This week, London’s luxury institutions are changing the rule book; one of our favourite department stores is hosting a pop-up for the NSPCC, a traditional leather goods brand is taking design lessons from an edgy East End architecture studio and bespoke tailor Richard Anderson is proving that not all Savile Row’s hallowed tailoring houses are content to remain aloof. Here’s why.
1. Harrods has gone pink (for a worthy cause)
It’s not often that a behemoth department store goes out of its way to do something solely for charity. Hats off to Harrods then, which is opening a pop-up on Sloane Street this week called Fashion Retold. It’s a space curated by the Harrods team, stocking nearly new and pre-loved high-end fashion pieces (both men’s and womenswear), donated by the department store and its employees to raise funds for the NSPCC’s activities in London. In other words, it’s the ultimate luxury charity shop, built around a collection of precious one-offs from the likes of Armani, Ralph Lauren, Corneliani, and more. It’ll be managed by Harrods’ front of house staff, and promises to be quite the shopping experience. Whether you’re looking for a new spring statement piece, a vintage find with a difference or to support the NSPCC, be sure to call in soon.
Until 13 May. 196 Sloane Street, SW1X 9QX
2. Savile Row isn’t stuffy…
Still to this day, Savile Row struggles with its perceived stuffiness. Too many tailors are slow to adapt to modern tastes, modern marketing and choose to keep their doors firmly closed to curious prospective clients. Pleasingly, Richard Anderson is an exception. One of Savile Row’s foremost contemporary cutters, he set up shop at No.13 Savile Row in 2001 and has been making sleek tailoring for men that want to look and feel up-to-the-minute ever since. Now, he’s written a book that aims to myth-bust the sartorial world; filled with style advice, know-how and accessible explanations of tailoring technicalities. It’s called Making The Cut, and it’s a must-read for anyone with an interest in the very best of luxury British style.
Out 19 April, richardandersonltd.com / thamesandhudson.com
3. …Nor is 34 Mayfair
It’s an old-school address, no doubt about it, but West End institution 34 Mayfair is only too happy to keep up with the times. The glamorous restaurant has just revisited its brunch menu, which combines a definite sense of fun with chef Harvey Ayliffe’s signature extravagance. Got something to celebrate? How does champagne and waffles with foie gras, duck egg and Seville orange marmalade sound? Or Smoked short-rib hash with HP sauce? Or even Japanese Wagyu croquettes with wasabi mayo? Sold yet?

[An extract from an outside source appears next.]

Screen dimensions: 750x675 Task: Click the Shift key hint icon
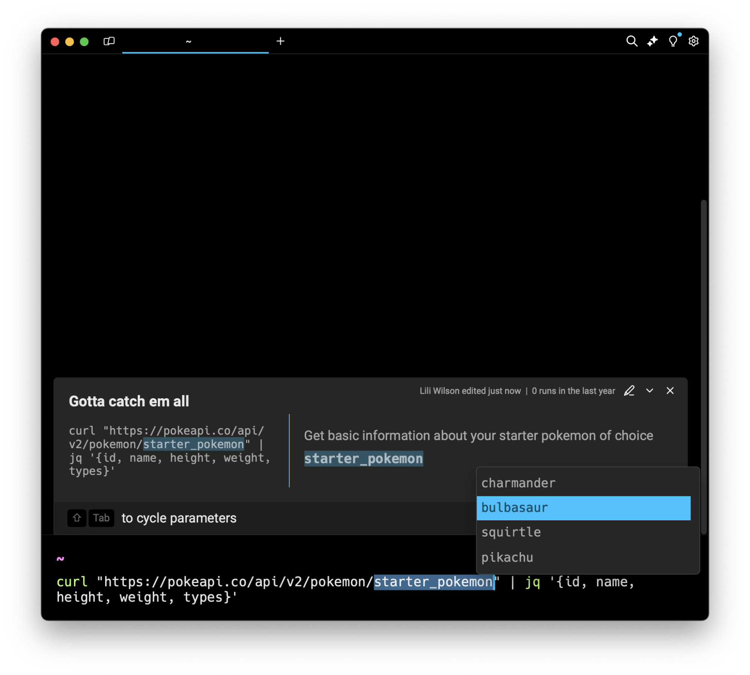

You should be. 34’s built its reputation on eclectic and satisfyingly indulgent food, served with sophistication, so if you’re after a Sunday morning blow-out anytime soon, you know where to make for.
Served Saturdays and Sundays, 11:30-5pm, 34-restaurant.co.uk
4. Oris has landed in London
This week also sees the arrival of Oris’s pop-up London store on South Molton Street. Open for six months, this is a significant moment for the independent Swiss watchmaker, and is being billed as an Oris home-from-home. Designed to give both new and old clients an insight into the brand, the space includes a mini museum, with historic pieces from Oris’s 114-year history personally selected by the manufacture’s Chairman Ulrich W. Herzog. The shop’s also set to host a number of exclusive events for customers and is the first venue outside of Switzerland to host the Oris 2018 collection. According to Herzog, it’s a space for ‘Oris aficionados, customers and watch lovers alike’ – sounds good to us.
17 April – late August. 41 South Molton Street, W1K 5RP
5. Ettinger’s keeping things simple – and it works a treat
Ettinger is as true a thoroughbred as they come. One of the last remaining British leather working brands, the company was founded in 1934 and is still family owned today. Historically, the company’s specialised in formal attache cases and small leather goods, but in recent years it’s done sterling work in the leather portfolio department. Now, Ettinger has released a new range of bridle-hide zip-up portfolios, perfectly sized for macbooks, iPads, presentation papers and everything in between. Pure and simple, each design is inspired by the clean-cut aesthetic championed by London architecture studio, Echlin. Simple, well-proportioned, in a ‘large’ or ‘medium’ size and offering a range of confident colours, the smooth lines of these folios show off the surface of Ettinger’s signature bridle hide leather, which patinas beautifully over time. At less than 500 grams for even the larger size, they’re featherweight, too.